Task instructions:
- A) Reproduce, word for word, everything in the article on the Mother and Baby Homes Commission from "The historian whose" down to "Ms Corless said.".
- B) Answer the following from the article on the Mother and Baby Homes Commission, placing each answer on its own line and marking it to match its question:
(i) Where was the home at which the mass grave was discovered?
(ii) Which member of the commission spoke at the academic webinar?
(iii) On which program did Catherine Corless make her remarks?
- C) In one to three sentences, explain why, according to the article on the Mother and Baby Homes Commission, Catherine Corless called hearing Mary Daly "a revelation".

Historian Catherine Corless

Historian Catherine Corless

Campaigner Catherine Corless, has slammed the Mother and Baby Homes Commission as “a lovely way of just covering up everything again”. 

The historian whose work led to the discovery of a mass grave at a home in Tuam Galway, told Newstalk Breakfast that survivors giving testimony was “a useless exercise”.

She was speaking after a member of the group, Professor Mary Daly, spoke about the work of the commission on an academic webinar on Wednesday that resulted in a backlash from survivors.

"It has been a revelation really, to hear Mary Daly saying precisely what we felt and what we thought from the start: that it was a terrible report, we weren't satisfied, a number of the survivors were very upset and hurt over it,” Ms Corless said.

“It was just left at that and we had hoped that the committee would come back to the Oireachtas and speak - maybe with a selected group of survivors - to tell us exactly what happened.

"And now we realise that they knew all along - the committee had never intended to use the survivors testimonies at all.

"They went up and they felt they were giving their testimonies so that justice would be served to them and to their families.

Listing:
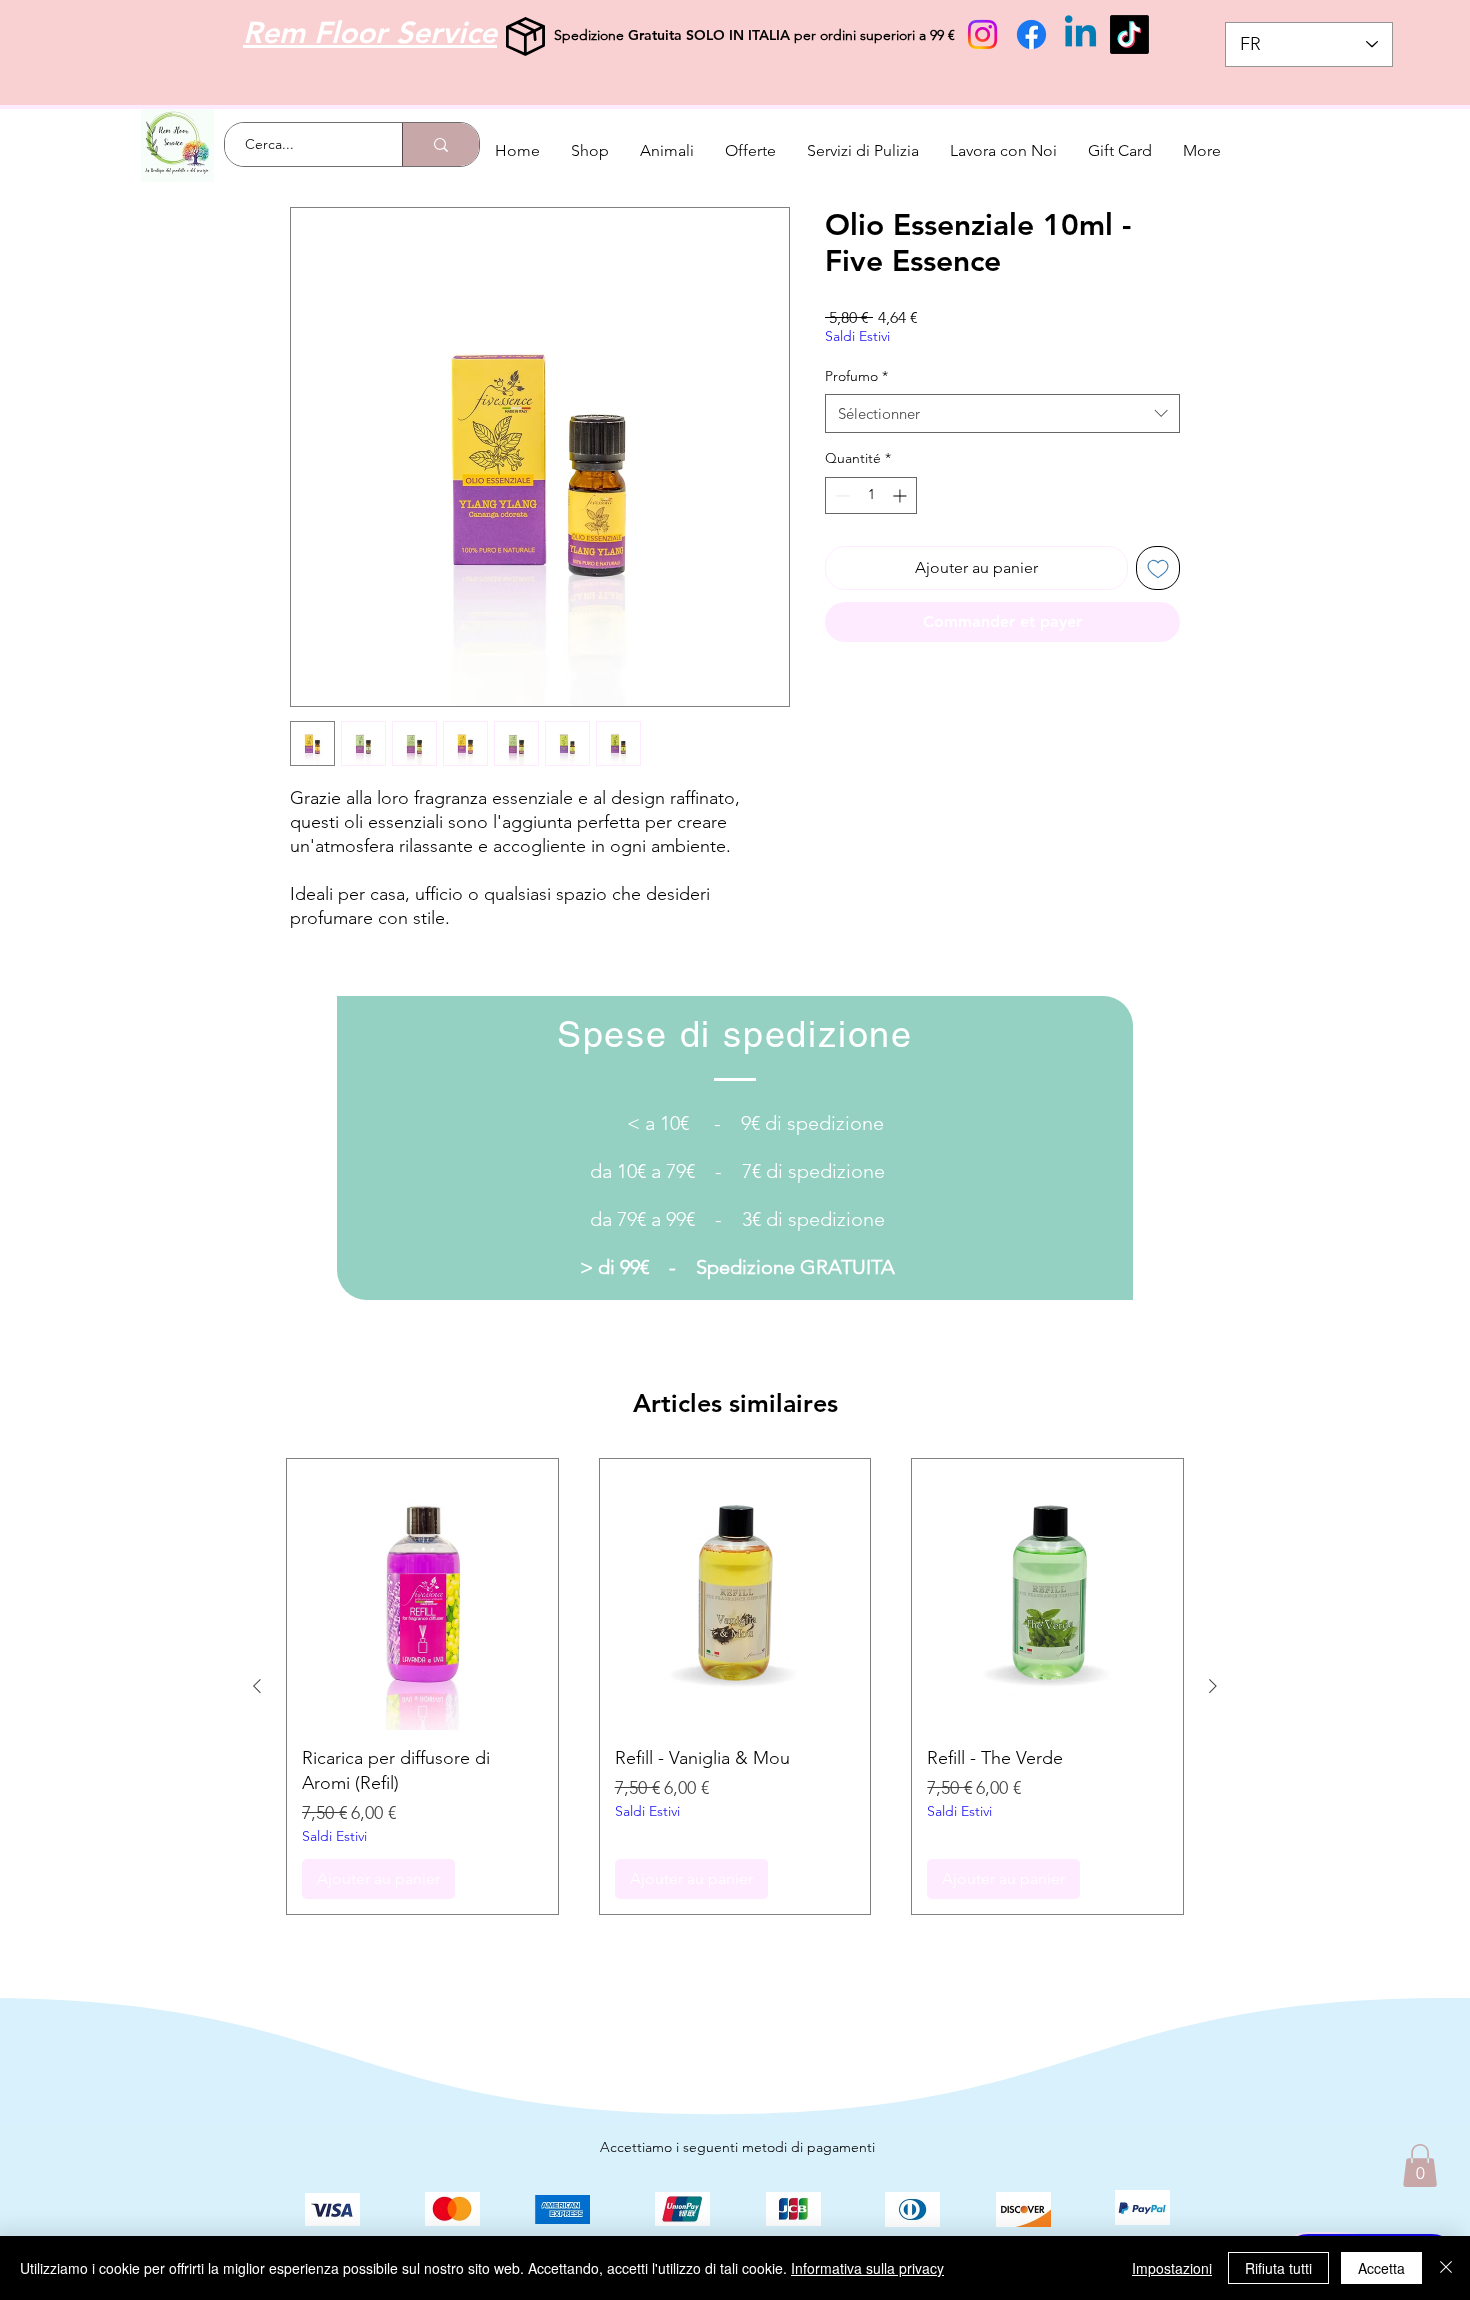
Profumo (856, 376)
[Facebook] (1031, 34)
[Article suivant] (1213, 1686)
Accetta (1381, 2268)
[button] (1420, 2165)
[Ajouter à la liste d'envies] (1158, 568)
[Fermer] (1446, 2268)
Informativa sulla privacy (867, 2268)
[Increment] (901, 495)
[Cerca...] (440, 144)
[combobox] (1002, 413)
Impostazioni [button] (1172, 2268)
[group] (735, 1686)
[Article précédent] (257, 1686)
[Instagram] (982, 34)
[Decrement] (840, 495)
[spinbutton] (871, 495)
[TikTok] (1129, 34)
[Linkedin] (1080, 34)
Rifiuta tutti (1278, 2268)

Worked solutions:
- A)
The historian whose work led to the discovery of a mass grave at a home in Tuam Galway, told Newstalk Breakfast that survivors giving testimony was “a useless exercise”.

She was speaking after a member of the group, Professor Mary Daly, spoke about the work of the commission on an academic webinar on Wednesday that resulted in a backlash from survivors.

"It has been a revelation really, to hear Mary Daly saying precisely what we felt and what we thought from the start: that it was a terrible report, we weren't satisfied, a number of the survivors were very upset and hurt over it,” Ms Corless said.

- B)
(i) In Tuam, Galway
(ii) Professor Mary Daly
(iii) Newstalk Breakfast

- C) Corless called it a revelation because Mary Daly said precisely what the survivors and their supporters had felt and thought from the start. They had believed that it was a terrible report, and they were not satisfied with it.